How I Learned Minimalism.
“Every house has bags of bags,” mumbled our visitor, searching for something to pack his shoes in. I had to laugh—we’re a “carnivore house,” and as they say in Malaysian English, “What for plastics?”
Let me show you what minimal really looks like. Our biggest waste item? A single cardboard box from our six-weekly meat collection—one meter square, tossed for recycling after we’ve packed away our frozen portions. Add six cartons from our 30-egg boxes monthly, a few recyclable dairy containers from our weekly yogurt and cream, and my carbonated water bottles. That’s basically it! Even our freezer bags get a second life as tiny daily-use garbage bags, though they’re rarely more than half full—what’s to throw away besides eggshells, bones, and the odd butter wrapper?
Shopping is a stealth mission! We zip through the supermarket like ninjas, bypassing the processed food maze, making a beeline for dairy and eggs. Compare prices—boom! Back in the sunshine before most people have finished reading their shopping lists. No more endless wandering through the Temple of Cravings!
Gone are those modern food prep rituals that feel like chemistry experiments: no more vegetable decontamination ceremonies, no fruit dewaxing sessions, no complicated storage Tetris. Unless it is a roast or stew in which case it is ready when we’re back, cooking becomes a 15-minute jazz solo—sizzle or grill, flip, serve! Sure, there’s more grease, but with so few dishes, who needs a dishwasher? Hot water does its magic, and you’re done before Netflix asks why you cancelled.
Here’s the plot twist: bathroom economics! (Stay with me; it gets interesting!) While America’s sewage systems are apparently losing enough escaped waste “for every American to take one bath each week for a year,” carnivores basically give the system a vacation. Less paper, less water, fewer cleaning products—we’re basically environmental superheroes in disguise!
The real jackpot? Medical bills disappear. These days, I see my doctor for friendly chats over lunch rather than consultations. My pharmacy visits are like brief cameos—just popping in for seasonal extras like eye drops and plasters for cuts and scrapes, not starring in a medication marathon. After years of supporting them—30 on high blood pressure meds—I now use none.

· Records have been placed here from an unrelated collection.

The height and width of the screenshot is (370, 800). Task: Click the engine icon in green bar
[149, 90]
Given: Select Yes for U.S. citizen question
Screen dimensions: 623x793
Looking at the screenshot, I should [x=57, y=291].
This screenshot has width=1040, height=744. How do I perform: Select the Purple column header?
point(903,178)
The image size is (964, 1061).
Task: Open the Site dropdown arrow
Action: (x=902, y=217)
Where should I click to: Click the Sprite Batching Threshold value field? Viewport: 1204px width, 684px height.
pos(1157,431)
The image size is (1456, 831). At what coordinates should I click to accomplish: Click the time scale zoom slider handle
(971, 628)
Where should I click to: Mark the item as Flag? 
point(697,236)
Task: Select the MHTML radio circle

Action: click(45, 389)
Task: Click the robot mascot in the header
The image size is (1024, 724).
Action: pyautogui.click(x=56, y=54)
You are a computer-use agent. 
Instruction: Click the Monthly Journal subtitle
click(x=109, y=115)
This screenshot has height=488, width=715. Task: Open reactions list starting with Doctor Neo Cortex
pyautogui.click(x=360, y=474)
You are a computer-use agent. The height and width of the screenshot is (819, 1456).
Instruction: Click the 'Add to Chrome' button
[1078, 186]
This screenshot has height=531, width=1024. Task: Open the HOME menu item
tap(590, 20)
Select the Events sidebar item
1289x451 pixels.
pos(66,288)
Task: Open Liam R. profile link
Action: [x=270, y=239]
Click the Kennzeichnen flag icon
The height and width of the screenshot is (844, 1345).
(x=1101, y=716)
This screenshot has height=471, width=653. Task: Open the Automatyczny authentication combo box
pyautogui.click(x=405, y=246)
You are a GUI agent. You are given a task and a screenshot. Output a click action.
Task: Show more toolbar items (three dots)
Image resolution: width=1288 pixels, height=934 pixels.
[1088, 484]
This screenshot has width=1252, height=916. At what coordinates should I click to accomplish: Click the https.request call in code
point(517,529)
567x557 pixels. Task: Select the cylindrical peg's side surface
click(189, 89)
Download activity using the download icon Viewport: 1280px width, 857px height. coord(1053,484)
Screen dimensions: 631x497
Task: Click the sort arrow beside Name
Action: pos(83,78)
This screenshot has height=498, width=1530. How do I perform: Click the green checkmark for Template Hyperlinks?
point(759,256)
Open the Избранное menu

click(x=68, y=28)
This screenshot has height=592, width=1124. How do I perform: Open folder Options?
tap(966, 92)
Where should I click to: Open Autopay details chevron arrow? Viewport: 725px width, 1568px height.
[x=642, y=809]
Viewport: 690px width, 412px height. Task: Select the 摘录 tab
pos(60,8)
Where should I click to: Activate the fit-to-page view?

Sure, you can make carnivore eating expensive if you chase premium cuts like they’re limited edition collectibles. But here’s the secret sauce: those “cheaper” cuts got their reputation because modern cooks forgot the ancient arts of stews, soups, and braising. And eggs? They’re like the jazz musicians of the kitchen—always ready to fill that corner that doesn’t want to wait for the steak.
When you add it all up—from ninja shopping to minimal cleaning supplies, from vanishing medical bills to our nearly invisible waste footprint—the carnivore lifestyle has saved our household thousands of ringgit. But the real profit? It’s in the spring in our step, the clarity in our thoughts, and the happy dance our heart does.
As they say in business, when you find something that saves money while upgrading quality—that’s not just savings, that’s innovation. And waving goodbye to those “age-related” ailments? That’s what I call a mic-drop moment in the investment world!
It’s not just about being a carnivore—it’s about discovering that modern living doesn’t have to mean mountains of waste. Our monthly recyclables would barely fill one standard garbage bag—the same amount many households generate in a day. Now that’s what I call real minimalism!